• **設問一覧**:
a: 本文について、次の問いに答えなさい。
(i) 「薬事法」が「薬機法」に改正されたのは何年ですか。
(ii) 温泉の場合、効能の代わりに用いられるまわりくどい言い方を何と言いますか。
(iii) ムトウハップが製造中止となったのは何年ですか。
b: 本文のうち、「入浴剤は薬機法によって規制さ」から「能を表示することができます。」まで（両端を含む）を、一字も変えずに書き写しなさい。

• **本文**:
温泉博物館 名誉館長の 温泉ブログ

  温泉の科学や温泉現象について、わかりやすく解説します

温泉博物学 「硫黄系の液体入浴剤」

温泉と薬機法(やっきほう)

以前は「薬事法」と言っていた法律が、2014年に「薬機法」に改正されました。正確には、「医薬品、医療機器等の品質、有効性及び安全性の確保等に関する法律」と言います。

温泉は薬物ではないので効能が言えない

温泉は、薬物ではないので、薬機法の規定により「○○に効く」、「○○に効果がある」というようなことは記載してはいけないことになっています。ましてや、「○○が治る」となどと言ってはいけません

そのため、温泉の場合は「神経痛に適応がある」、つまり神経痛の人が温泉療養を行うのに適している泉質ということで 適応症 というまわりくどい言い方になります。

入浴剤は効能が言える

かつて草津温泉資料館に展示されていた液体入浴剤のポスター

入浴剤は薬機法によって規制されていて、使用目的や成分等により「入浴用化粧品」と「医薬部外品」に分類されます。かつては「ムトウハップ(六一〇ハップ)」が入浴剤唯一の「医薬品」として認められ、薬として疥癬(かいせん)というダニによる皮膚病の治療にも使われていました。残念ながら、ムトウハップの極めて不適切な使用が世間に広がり、製造自粛要請を受けて、ついに2008年に製造中止となってしまいました。私は、「家庭の風呂が手軽に白濁した硫黄泉のようになる」ムトウハップの大ファンであったため、本当に残念でたまりません。

入浴剤は温泉と違って決められた範囲で効能を言うことができます

販売中止になったムトウハップ(六一〇ハップ) 唯一の医薬品であった

入浴用化粧品

入浴用化粧品に分類される入浴剤は、 「人の身体を清潔にし、美化し、魅力を増し、容貌を変え、または皮膚もしくは毛髪を健やかに保つために、身体に 塗擦、散布その他これらに類似する方法で使用されるもの、人体に対する作用が緩和なもの」と定義されています。そして次の効能を表示することができます。

• **提供データ**:

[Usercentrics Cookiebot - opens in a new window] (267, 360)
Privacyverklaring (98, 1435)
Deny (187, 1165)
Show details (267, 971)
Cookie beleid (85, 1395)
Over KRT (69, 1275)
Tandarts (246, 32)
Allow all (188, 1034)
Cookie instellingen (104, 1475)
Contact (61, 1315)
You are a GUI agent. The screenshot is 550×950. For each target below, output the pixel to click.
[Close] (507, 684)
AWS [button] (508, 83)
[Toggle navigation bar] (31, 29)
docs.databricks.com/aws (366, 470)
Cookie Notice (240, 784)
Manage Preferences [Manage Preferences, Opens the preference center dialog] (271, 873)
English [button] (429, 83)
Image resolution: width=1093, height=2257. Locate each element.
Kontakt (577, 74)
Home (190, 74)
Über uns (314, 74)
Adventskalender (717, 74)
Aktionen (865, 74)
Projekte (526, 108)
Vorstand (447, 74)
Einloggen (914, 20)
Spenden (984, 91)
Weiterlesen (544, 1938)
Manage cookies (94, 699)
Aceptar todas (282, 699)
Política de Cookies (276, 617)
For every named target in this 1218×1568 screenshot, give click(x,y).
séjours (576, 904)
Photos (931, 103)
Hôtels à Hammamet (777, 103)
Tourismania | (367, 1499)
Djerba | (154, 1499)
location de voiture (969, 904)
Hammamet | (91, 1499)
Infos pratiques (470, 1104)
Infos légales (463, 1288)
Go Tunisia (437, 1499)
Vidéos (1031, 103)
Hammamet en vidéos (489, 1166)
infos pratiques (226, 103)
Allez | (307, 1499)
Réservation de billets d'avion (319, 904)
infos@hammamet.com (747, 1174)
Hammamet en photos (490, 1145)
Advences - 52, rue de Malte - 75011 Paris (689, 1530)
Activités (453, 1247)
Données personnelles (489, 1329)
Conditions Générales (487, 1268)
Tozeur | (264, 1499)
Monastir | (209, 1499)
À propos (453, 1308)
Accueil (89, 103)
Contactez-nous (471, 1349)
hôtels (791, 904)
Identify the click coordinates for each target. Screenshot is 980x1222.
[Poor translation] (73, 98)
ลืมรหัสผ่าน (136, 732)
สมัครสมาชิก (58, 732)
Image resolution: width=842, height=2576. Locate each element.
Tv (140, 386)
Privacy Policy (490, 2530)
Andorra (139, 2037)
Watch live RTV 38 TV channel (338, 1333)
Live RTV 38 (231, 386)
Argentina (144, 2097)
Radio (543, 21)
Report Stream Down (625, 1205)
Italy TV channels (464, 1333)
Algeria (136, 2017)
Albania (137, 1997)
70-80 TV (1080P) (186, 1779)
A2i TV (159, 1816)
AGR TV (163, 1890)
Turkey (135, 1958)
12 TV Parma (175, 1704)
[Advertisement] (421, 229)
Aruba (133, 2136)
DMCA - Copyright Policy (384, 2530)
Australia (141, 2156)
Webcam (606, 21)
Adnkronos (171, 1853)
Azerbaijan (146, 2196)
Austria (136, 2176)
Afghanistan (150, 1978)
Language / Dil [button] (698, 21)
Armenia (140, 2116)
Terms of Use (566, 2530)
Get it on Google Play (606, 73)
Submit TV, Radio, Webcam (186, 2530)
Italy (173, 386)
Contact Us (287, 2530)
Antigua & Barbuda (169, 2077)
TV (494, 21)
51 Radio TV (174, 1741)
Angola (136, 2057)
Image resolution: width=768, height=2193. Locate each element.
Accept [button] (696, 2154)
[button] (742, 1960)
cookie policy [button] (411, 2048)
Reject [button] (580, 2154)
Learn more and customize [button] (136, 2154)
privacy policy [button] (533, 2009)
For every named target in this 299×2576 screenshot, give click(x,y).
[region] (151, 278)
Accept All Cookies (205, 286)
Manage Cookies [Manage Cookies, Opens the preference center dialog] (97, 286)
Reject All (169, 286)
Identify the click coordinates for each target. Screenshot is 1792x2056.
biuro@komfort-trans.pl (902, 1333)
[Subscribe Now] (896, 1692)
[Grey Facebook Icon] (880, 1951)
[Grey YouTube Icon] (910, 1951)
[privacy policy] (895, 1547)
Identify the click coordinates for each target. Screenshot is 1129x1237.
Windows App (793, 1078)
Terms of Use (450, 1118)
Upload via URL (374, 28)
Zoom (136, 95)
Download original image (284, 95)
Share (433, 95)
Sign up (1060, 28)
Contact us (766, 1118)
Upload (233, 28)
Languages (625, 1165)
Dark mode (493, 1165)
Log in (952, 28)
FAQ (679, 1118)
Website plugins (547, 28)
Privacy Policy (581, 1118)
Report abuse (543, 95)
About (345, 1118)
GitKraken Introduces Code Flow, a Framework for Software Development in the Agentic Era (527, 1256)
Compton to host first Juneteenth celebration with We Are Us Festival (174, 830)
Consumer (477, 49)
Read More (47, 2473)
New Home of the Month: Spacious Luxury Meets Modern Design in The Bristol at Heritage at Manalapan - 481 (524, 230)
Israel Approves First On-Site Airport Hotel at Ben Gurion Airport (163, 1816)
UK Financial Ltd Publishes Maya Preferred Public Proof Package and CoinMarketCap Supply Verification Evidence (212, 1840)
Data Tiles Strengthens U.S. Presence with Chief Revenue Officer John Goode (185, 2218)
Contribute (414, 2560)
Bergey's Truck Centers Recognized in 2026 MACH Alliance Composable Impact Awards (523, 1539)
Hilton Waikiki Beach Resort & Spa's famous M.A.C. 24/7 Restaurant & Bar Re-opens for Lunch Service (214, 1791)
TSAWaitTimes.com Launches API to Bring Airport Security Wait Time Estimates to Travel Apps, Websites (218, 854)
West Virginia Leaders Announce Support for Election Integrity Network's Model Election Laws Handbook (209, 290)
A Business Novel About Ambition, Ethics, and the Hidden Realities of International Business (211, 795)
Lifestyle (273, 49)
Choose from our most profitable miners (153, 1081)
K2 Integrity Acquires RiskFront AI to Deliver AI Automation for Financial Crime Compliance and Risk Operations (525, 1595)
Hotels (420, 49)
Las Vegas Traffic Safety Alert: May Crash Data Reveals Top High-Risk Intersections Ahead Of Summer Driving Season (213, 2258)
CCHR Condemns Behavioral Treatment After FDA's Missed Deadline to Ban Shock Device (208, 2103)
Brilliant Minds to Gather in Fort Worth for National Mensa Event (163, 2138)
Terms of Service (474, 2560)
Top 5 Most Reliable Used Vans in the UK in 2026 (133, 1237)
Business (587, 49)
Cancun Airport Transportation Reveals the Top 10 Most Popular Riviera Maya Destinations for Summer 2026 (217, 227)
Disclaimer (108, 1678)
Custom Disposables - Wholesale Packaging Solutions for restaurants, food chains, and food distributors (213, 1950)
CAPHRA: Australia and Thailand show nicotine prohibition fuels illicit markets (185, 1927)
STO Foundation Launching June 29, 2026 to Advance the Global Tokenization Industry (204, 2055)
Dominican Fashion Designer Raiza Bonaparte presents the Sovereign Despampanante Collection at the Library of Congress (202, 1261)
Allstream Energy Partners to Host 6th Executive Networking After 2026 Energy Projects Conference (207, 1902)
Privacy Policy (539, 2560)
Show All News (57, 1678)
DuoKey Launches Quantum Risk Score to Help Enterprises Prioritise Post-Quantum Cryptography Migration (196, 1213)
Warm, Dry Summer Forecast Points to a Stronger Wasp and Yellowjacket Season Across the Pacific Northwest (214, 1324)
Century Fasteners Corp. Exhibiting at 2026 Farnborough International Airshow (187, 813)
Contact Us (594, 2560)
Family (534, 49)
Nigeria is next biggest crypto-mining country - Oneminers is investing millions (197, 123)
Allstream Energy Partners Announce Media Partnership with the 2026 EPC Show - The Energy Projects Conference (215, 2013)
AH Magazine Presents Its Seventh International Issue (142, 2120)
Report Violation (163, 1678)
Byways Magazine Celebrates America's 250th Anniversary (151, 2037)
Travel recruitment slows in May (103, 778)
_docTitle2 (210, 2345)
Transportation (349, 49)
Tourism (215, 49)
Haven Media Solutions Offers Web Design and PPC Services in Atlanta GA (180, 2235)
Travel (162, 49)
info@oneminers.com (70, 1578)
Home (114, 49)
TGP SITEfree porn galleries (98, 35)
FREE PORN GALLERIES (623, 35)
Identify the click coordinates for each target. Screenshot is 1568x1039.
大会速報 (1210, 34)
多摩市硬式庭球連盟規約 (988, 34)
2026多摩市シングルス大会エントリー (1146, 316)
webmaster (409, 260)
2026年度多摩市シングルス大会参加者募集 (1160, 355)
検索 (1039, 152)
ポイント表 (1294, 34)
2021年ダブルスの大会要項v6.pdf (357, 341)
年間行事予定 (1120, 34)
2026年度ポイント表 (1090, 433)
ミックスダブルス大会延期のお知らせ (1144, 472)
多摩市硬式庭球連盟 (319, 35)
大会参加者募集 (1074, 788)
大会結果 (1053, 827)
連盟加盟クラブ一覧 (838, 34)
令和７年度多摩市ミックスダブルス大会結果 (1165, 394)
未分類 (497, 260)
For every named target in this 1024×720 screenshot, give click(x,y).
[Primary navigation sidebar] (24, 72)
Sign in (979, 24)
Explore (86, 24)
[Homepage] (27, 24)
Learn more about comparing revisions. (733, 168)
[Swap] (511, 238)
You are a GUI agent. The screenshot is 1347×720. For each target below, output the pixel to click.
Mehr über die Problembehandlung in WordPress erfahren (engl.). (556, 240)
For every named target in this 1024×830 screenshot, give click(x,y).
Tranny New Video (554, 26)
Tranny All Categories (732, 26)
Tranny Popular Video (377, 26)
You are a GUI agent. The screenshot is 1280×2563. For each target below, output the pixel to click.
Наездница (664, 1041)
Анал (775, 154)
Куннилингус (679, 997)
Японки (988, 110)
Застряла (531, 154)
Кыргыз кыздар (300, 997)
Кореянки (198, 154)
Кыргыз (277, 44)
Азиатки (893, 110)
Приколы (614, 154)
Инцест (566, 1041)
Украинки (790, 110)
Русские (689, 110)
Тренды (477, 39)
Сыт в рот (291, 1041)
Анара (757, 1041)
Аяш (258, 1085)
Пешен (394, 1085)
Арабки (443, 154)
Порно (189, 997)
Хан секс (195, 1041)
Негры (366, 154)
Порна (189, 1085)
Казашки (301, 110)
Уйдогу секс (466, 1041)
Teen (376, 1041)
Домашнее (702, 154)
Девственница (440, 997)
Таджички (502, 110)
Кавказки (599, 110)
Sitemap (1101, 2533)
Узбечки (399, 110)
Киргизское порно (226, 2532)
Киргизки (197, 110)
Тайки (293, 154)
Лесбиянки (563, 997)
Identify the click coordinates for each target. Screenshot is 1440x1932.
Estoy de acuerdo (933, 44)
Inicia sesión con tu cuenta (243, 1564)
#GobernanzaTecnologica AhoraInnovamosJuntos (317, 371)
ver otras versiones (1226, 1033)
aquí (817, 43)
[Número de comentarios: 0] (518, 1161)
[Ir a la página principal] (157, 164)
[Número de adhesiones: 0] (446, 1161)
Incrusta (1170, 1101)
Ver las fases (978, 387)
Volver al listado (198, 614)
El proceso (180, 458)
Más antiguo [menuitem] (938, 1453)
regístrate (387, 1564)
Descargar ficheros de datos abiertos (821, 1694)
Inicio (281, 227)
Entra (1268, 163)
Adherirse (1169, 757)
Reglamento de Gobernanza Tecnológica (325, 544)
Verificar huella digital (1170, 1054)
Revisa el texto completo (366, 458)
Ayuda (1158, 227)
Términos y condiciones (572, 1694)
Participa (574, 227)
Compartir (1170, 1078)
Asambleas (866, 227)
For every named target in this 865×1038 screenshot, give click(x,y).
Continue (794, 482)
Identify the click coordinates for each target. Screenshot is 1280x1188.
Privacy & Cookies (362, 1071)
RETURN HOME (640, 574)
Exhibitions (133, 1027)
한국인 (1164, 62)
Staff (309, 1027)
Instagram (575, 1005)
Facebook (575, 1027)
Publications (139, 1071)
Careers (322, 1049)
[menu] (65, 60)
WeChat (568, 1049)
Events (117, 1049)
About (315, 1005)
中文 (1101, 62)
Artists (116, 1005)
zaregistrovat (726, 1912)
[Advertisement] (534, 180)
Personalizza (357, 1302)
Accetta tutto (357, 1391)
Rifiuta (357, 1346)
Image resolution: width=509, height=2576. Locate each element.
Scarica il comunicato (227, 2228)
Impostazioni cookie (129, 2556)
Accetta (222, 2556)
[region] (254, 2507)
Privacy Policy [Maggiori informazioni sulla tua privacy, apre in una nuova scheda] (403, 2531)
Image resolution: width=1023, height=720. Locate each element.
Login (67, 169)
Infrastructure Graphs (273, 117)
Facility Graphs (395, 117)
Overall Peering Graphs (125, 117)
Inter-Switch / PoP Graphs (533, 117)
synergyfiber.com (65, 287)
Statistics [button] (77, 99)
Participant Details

• **解答欄**:
a:
(i) 2014年
(ii) 適応症
(iii) 2008年

b:
入浴剤は薬機法によって規制されていて、使用目的や成分等により「入浴用化粧品」と「医薬部外品」に分類されます。かつては「ムトウハップ(六一〇ハップ)」が入浴剤唯一の「医薬品」として認められ、薬として疥癬(かいせん)というダニによる皮膚病の治療にも使われていました。残念ながら、ムトウハップの極めて不適切な使用が世間に広がり、製造自粛要請を受けて、ついに2008年に製造中止となってしまいました。私は、「家庭の風呂が手軽に白濁した硫黄泉のようになる」ムトウハップの大ファンであったため、本当に残念でたまりません。

入浴剤は温泉と違って決められた範囲で効能を言うことができます

販売中止になったムトウハップ(六一〇ハップ) 唯一の医薬品であった

入浴用化粧品

入浴用化粧品に分類される入浴剤は、 「人の身体を清潔にし、美化し、魅力を増し、容貌を変え、または皮膚もしくは毛髪を健やかに保つために、身体に 塗擦、散布その他これらに類似する方法で使用されるもの、人体に対する作用が緩和なもの」と定義されています。そして次の効能を表示することができます。